I can say quite candidly that books have saved my life—and not just once either, but over and over again. Certainly I’ve never been carrying a volume in my breast pocket just when I needed to stop a bullet. But there have been times in my life when, if it had not been for books, I would have felt myself (rightly or wrongly) to be completely and utterly alone. Instead, I found myself happily in the company of Martin the Warrior, Hazel and Fiver, Phineas Finn, John Ames, and a host of others. They carried me through.
Nor am I alone in finding real comfort and companionship in the company of fictional people.

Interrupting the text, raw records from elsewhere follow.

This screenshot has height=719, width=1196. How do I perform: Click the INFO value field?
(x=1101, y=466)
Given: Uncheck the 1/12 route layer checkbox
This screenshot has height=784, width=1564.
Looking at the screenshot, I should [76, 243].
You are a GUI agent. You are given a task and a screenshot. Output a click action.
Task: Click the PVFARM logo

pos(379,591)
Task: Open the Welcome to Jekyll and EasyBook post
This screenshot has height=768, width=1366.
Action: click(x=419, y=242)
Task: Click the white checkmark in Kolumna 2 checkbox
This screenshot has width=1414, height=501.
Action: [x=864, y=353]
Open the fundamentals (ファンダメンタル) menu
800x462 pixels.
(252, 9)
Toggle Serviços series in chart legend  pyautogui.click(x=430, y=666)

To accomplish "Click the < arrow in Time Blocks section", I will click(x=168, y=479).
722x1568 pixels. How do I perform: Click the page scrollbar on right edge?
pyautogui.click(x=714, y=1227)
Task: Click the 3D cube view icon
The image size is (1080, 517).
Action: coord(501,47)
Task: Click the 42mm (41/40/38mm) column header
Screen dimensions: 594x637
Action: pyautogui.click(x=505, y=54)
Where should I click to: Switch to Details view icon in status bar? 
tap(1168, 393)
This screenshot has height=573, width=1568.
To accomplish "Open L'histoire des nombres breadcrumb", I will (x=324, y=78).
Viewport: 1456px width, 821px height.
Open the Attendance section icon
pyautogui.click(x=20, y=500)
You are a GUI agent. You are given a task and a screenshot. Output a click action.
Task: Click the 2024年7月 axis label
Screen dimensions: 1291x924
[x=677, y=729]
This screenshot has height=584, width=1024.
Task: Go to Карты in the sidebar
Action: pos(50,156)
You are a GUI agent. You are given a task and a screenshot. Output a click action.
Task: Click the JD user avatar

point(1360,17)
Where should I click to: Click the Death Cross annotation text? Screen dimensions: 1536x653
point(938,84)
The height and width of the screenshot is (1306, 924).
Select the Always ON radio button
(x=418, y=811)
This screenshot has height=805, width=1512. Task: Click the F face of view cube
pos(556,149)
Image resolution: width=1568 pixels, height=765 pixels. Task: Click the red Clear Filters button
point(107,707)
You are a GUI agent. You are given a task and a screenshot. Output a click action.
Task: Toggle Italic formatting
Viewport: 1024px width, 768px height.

In her essay “Imagination and Community,” Marilynne Robinson writes, “I have spent literal years of my life lovingly absorbed in the thoughts and perceptions of—who knows it better than I?—people who do not exist.” The alchemy that makes this real and intimate connection with imaginary people possible is what we set out to explore in this issue of Fare Forward, The Art of Storytelling.
Though she writes of it self-deprecatingly, Robinson expresses no regret for the time she has spent thus involved in the lives of her characters. Earlier in the same essay, she posits that “community… consists very largely of imaginative love for people we do not know or whom we know very slightly,” adding later, “I think fiction may be, whatever else, an exercise in the capacity for imaginative love, or sympathy, or identification.” For me too, fiction has been both an education in community and, at times, a community in and of itself.
The imaginative love Robinson describes shines through in dozens of ways in the pages of this issue. David Priest describes the process of trying to write a realistic novel and discovering he had left out the very ground of Being in “God in the Hands of a Realist Writer.” J.C. Scharl offers a doorway into an uncommon way to read stories in “Turn & Turn Again: The Art of Reading Narrative Poetry.” And poetry editor Whitney Rio-Ross confesses to understanding Jane Austen’s Persuasion a bit better after gaining some life experience in “Not Wise Yet.”
We are also thrilled that this issue includes the winners of our 2023 Poetry Contest. Our warmest congratulations to Nadine Ellsworth-Moran, Colm O’Shea, and Andrew Callis, and to our runners-up, Sally Thomas and Mia Schilling Grogan. We are also deeply appreciative of D.S. Martin, who served as the final judge for this year’s contest.